Inizialmente l’INAIL ne aveva respinto la richiesta di indennizzo ma a seguito del ricorso della donna, l’istituto ha rivisto la propria posizione e ha concesso un risarcimento di 20.000 euro più le spese mediche.
LA BASE GIURIDICA PER IL RICONOSCIMENTO DELL’INFORTUNIO IN SAMRT WORKING
L’infortunio in smart working è coperto dall’art. 23 della legge n. 51 del 2017 sul lavoro agile.
Tale legge estende anche ai lavoratori in smart working le tutele previste in caso di infortunio sul lavoro e di malattie professionali, collegati a prestazioni lavorative effettuate fuori dai locali aziendali.
La legge tratta anche l’infortunio in itinere, ovvero l’infortunio che avviene nel percorso di andata e ritorno dall’abitazione al luogo in cui verrà svolto il proprio lavoro.
Anche la circolare INAIL n. 48 del 2 novembre 2017 tratta l’infortunio in caso di smart working, precisando che il lavoratore viene tutelato non solo durante l’attività lavorativa vera e propria, ma anche durante le attività connesse e propedeutiche allo svolgimento delle prime.
IL “RISCHIO ELETTIVO”
La circolare specifica anche che la copertura assicurativa non ricade sui rischi che il lavoratore in smart working si assume di sua spontanea volontà contravvenendo alle misure indicate dal datore di lavoro.
Nel caso dovesse infortunarsi, il lavoratore potrebbe tentare di ottenere un indennizzo dimostrando che è stato il datore di lavoro a non valutare correttamente i rischi della prestazione lavorativa o a non aver fornito adeguata formazione per contenerli.

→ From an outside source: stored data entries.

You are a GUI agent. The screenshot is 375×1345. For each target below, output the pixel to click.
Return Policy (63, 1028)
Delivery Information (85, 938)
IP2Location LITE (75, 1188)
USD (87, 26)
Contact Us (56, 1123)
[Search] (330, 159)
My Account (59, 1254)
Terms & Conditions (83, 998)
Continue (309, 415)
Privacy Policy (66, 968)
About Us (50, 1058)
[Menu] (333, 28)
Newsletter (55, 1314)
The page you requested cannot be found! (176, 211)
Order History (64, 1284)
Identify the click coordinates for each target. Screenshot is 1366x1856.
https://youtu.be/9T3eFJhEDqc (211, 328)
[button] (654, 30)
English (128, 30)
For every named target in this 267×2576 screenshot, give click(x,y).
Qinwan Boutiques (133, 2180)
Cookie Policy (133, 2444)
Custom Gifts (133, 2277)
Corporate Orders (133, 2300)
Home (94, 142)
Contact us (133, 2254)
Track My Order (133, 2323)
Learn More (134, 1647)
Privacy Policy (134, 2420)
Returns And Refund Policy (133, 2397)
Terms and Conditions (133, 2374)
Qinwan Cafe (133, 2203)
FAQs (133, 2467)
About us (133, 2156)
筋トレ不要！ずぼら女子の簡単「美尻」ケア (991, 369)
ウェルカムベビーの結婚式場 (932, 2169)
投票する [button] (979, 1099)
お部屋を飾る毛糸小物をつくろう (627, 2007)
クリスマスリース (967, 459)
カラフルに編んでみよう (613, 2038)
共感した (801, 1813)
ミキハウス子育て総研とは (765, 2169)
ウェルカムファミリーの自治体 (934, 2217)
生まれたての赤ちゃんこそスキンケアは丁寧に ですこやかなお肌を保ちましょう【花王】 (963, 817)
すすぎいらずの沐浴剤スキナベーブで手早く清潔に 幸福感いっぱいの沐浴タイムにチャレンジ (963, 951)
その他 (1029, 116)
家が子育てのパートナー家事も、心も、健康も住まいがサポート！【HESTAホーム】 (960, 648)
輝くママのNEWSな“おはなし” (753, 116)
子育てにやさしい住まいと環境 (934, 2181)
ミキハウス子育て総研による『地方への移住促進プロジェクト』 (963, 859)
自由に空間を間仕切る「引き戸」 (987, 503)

GLI ITALIANI E LO SMART WORKING
La tematica dell’infortunio in smart working è destinata a diventare col tempo una questione di ordinaria amministrazione, data la crescita del lavoro agile nel nostro paese dovuta al perdurare della pandemia.
Secondo l’osservatorio Smart Working, gli italiani che nel 2020 hanno lavorato da casa sono stati infatti ben 6,58 milioni, contro i 570 mila del 2019.
Anche qualora la crisi sanitaria dovesse risolversi, è però plausibile che non si torni più alla situazione pre-covid e che molte aziende e molti lavoratori continuino a scegliere di lavorare da remoto.